### How to complete this task
Scan the records for the word "icon". Report each line where it occurs.

### Record set
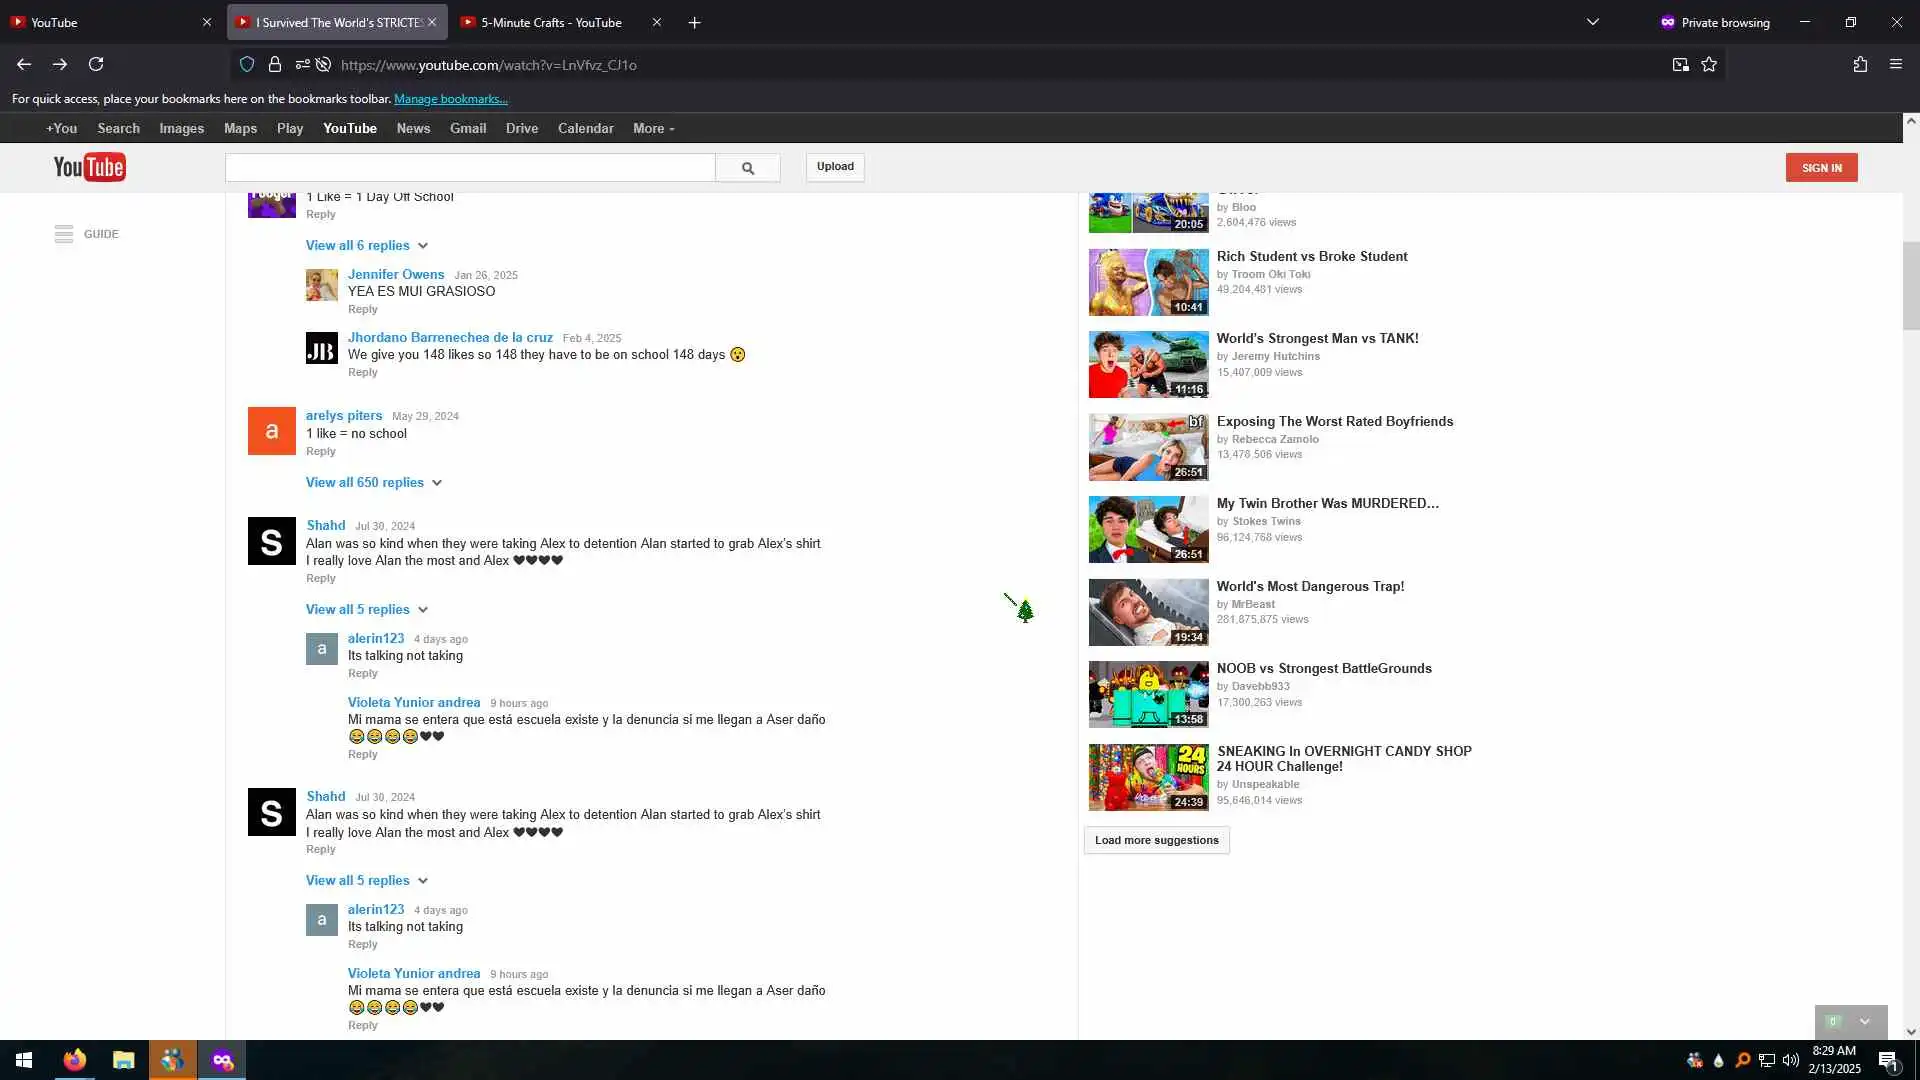Open the More dropdown in Google bar

click(x=653, y=129)
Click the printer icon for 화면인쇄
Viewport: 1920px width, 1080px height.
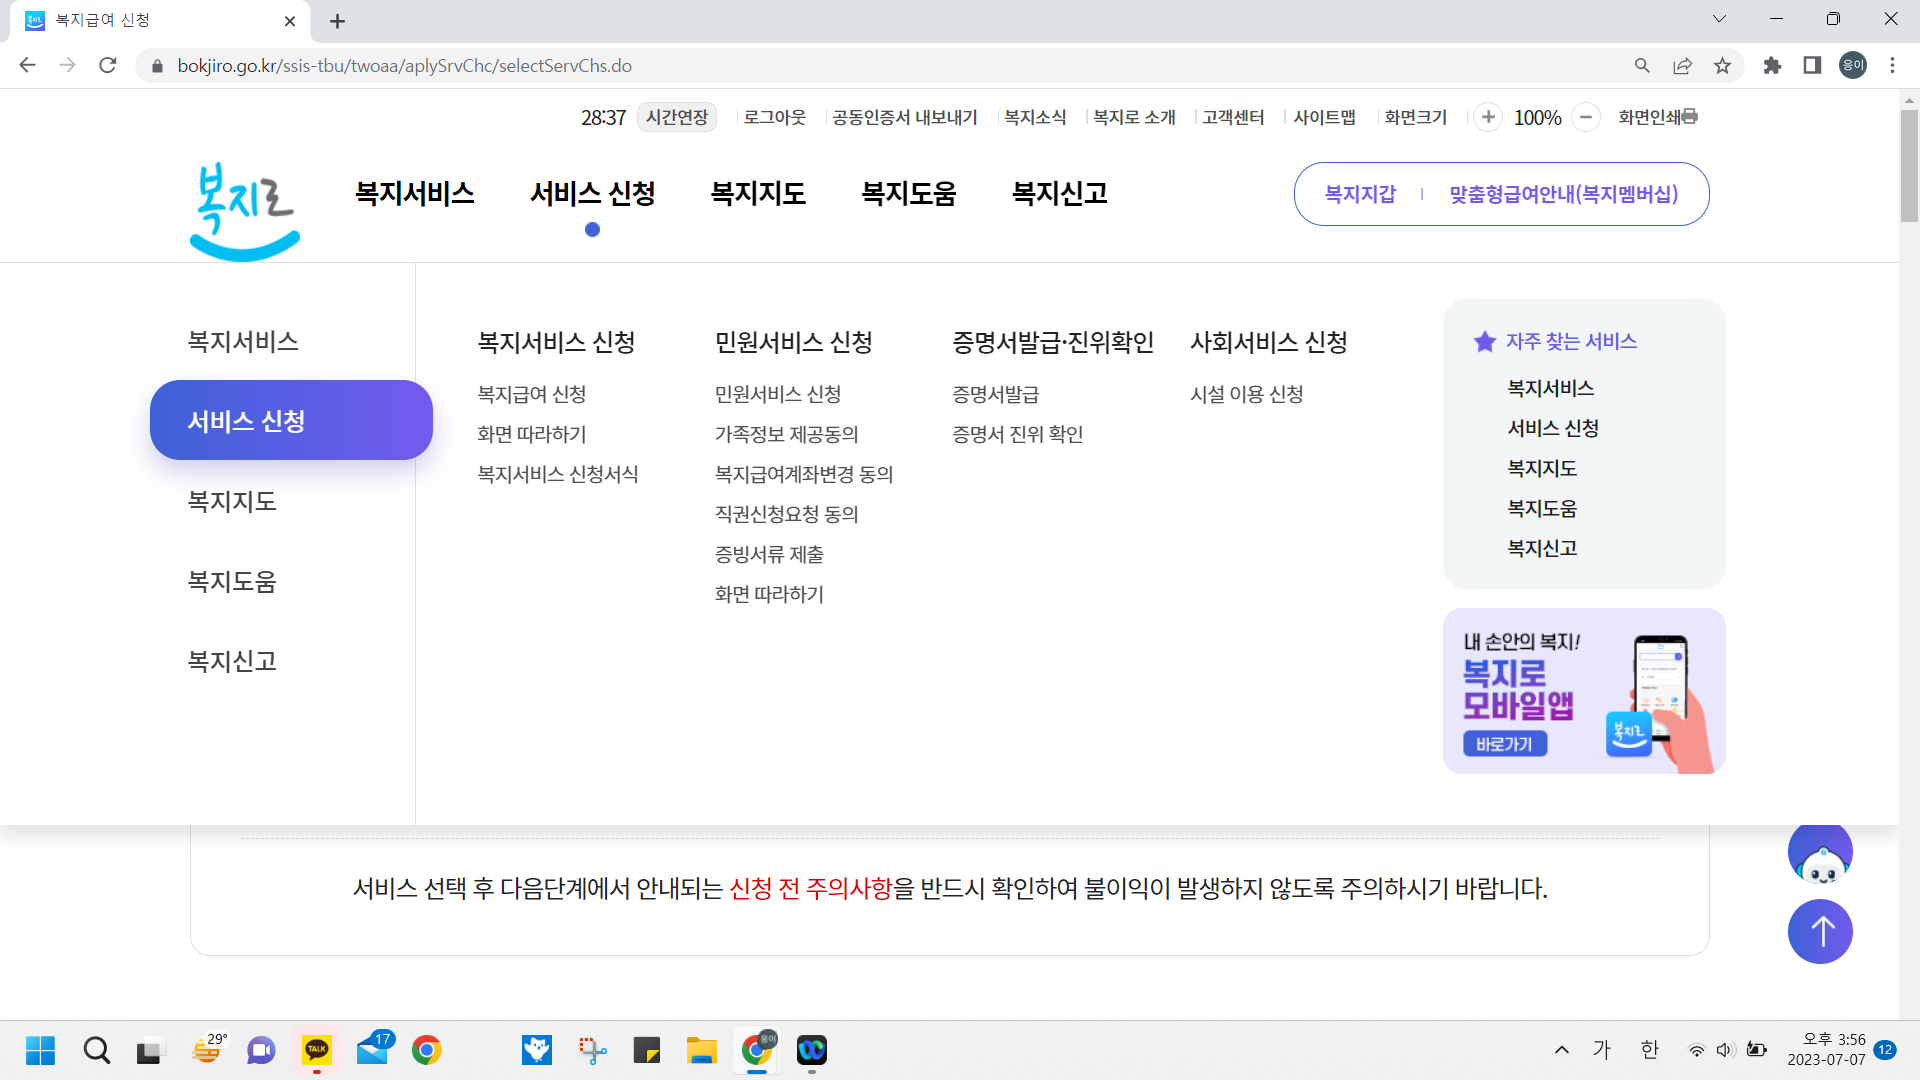pos(1690,117)
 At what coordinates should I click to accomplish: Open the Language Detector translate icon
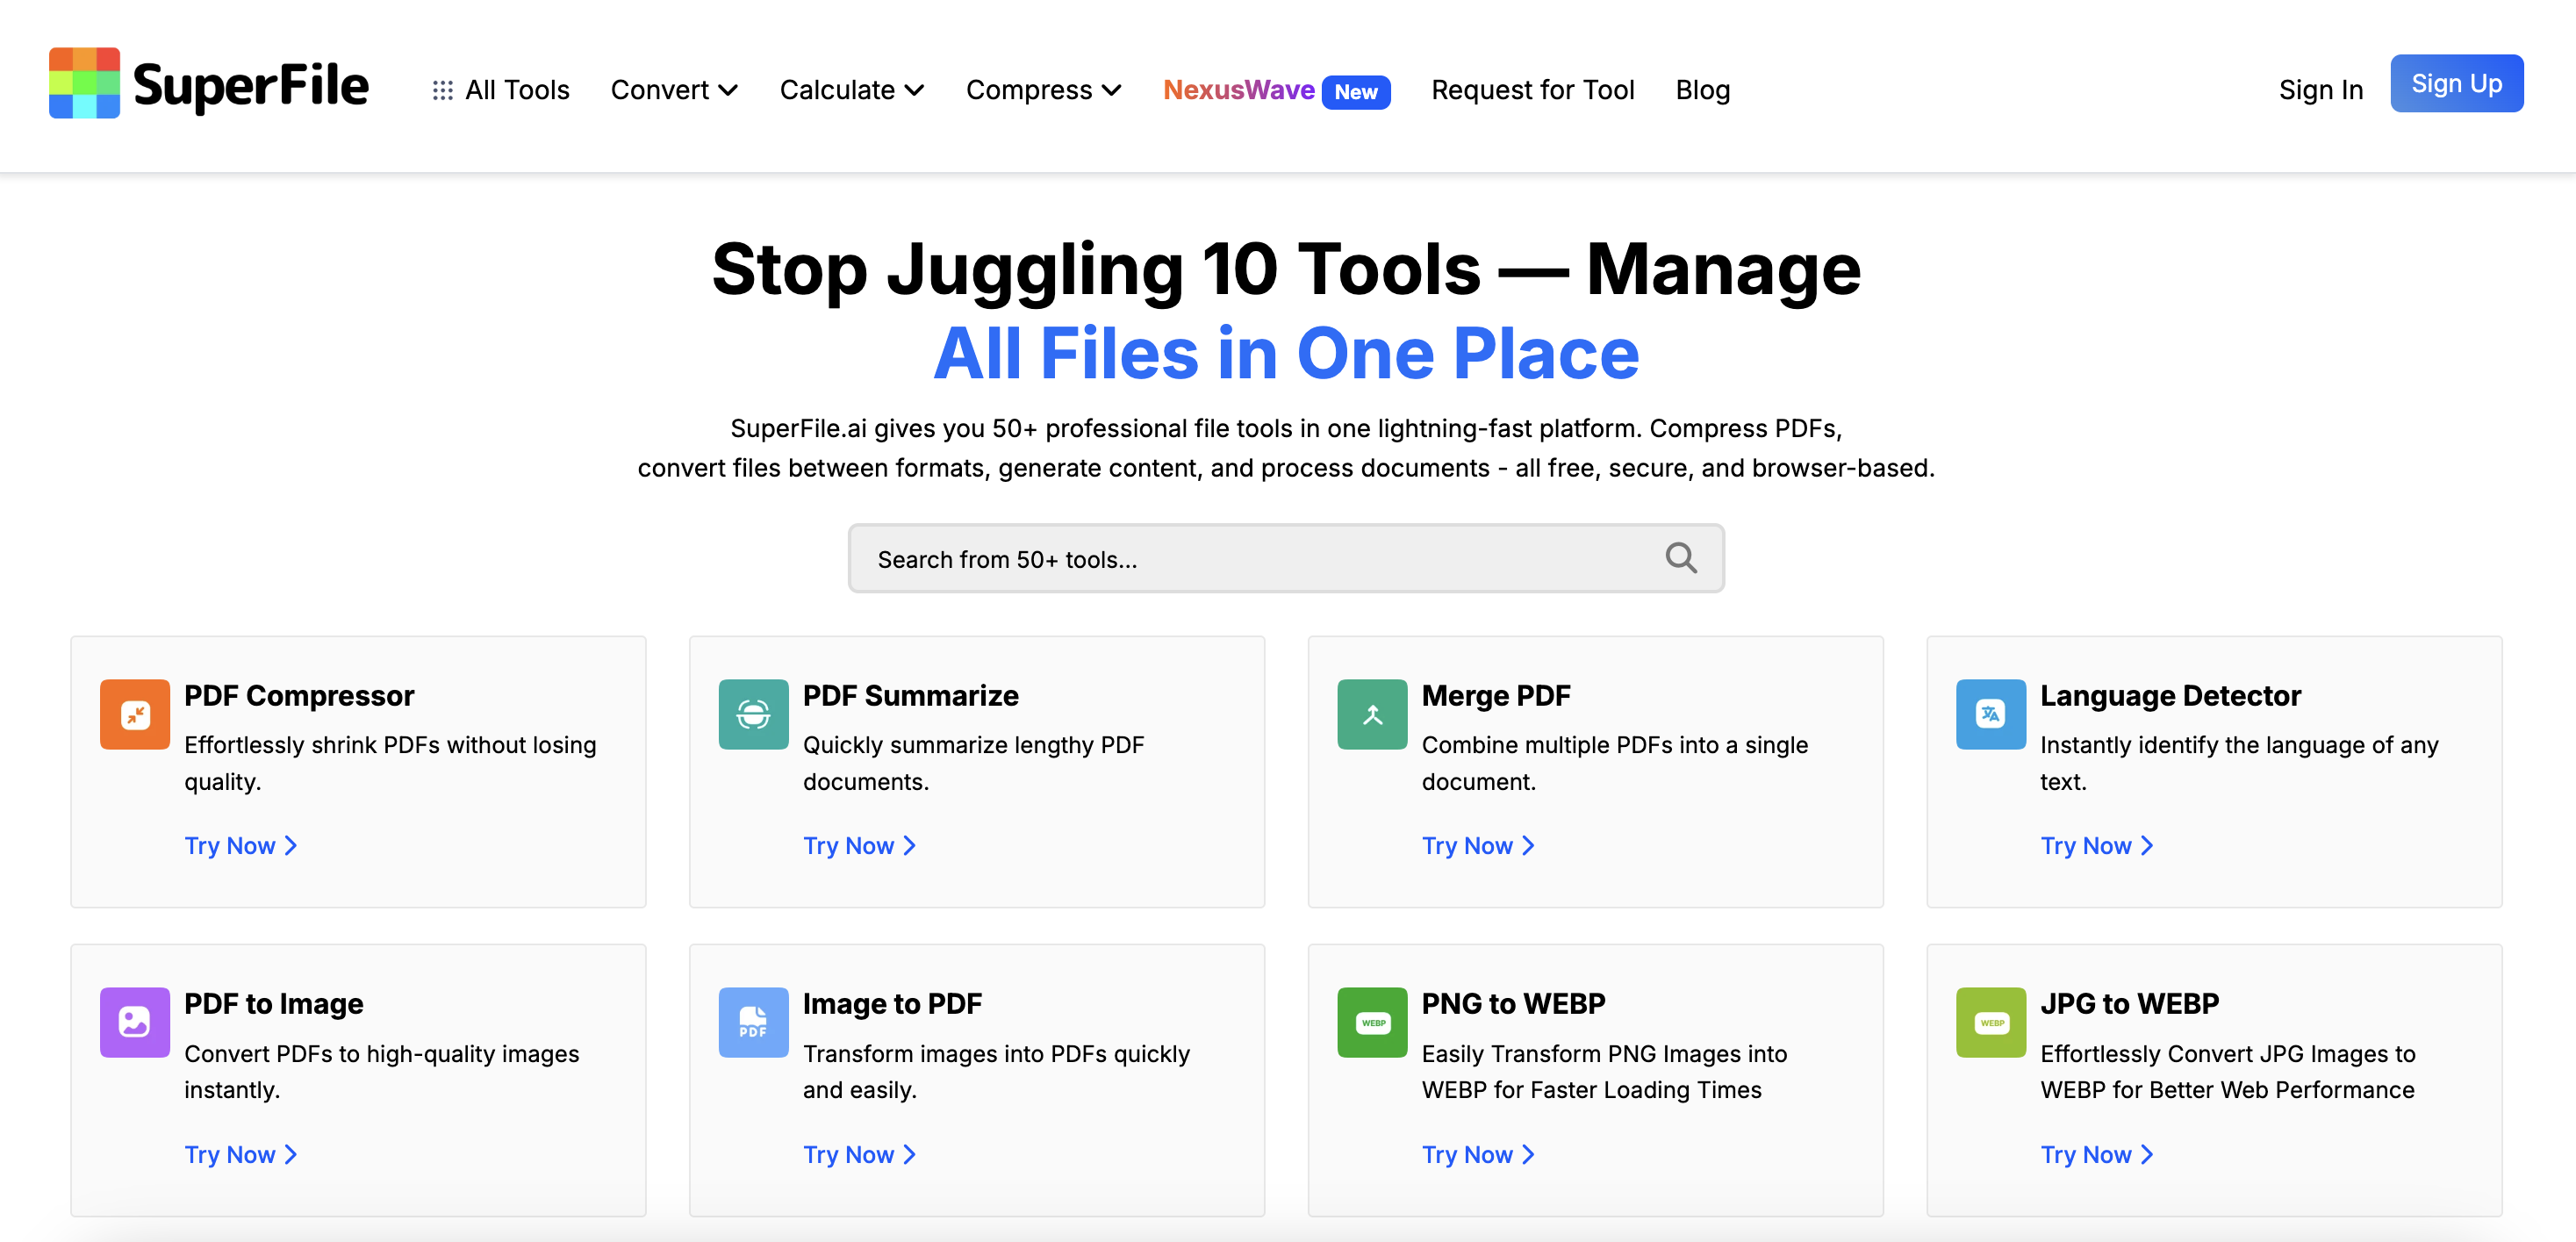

### Task output
Click the printer icon for 화면인쇄
 At what coordinates should I click to accomplish: Open the Language Detector translate icon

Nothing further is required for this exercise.